* _TASK_
Report each line of the material below that contains the string "Peep", matching case exactly.

-- start of STORED DATA --

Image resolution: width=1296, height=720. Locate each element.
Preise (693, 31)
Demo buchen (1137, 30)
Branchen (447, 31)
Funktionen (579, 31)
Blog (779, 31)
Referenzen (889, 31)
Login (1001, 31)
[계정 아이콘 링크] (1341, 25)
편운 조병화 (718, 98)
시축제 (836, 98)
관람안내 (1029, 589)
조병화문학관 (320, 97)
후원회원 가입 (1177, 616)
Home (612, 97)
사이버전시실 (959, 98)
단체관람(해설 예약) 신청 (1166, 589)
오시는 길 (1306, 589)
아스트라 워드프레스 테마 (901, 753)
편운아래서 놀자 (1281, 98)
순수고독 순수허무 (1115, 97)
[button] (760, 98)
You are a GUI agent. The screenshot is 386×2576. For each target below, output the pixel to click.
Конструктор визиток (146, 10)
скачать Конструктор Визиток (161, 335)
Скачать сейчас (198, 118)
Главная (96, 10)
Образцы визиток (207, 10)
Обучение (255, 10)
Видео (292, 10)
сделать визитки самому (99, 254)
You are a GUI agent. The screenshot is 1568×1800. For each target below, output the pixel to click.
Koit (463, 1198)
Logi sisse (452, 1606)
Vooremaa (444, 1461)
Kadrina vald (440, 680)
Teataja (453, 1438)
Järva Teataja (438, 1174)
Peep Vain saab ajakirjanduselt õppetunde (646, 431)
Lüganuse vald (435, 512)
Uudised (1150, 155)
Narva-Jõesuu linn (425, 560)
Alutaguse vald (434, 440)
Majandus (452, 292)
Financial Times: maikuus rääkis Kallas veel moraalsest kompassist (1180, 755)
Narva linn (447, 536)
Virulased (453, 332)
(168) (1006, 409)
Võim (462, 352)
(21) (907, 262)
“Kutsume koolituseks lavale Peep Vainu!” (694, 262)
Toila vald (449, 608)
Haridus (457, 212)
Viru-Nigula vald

-- end of STORED DATA --

* _PROBLEM SOLUTION_
Peep Vain saab ajakirjanduselt õppetunde (646, 431)
“Kutsume koolituseks lavale Peep Vainu!” (694, 262)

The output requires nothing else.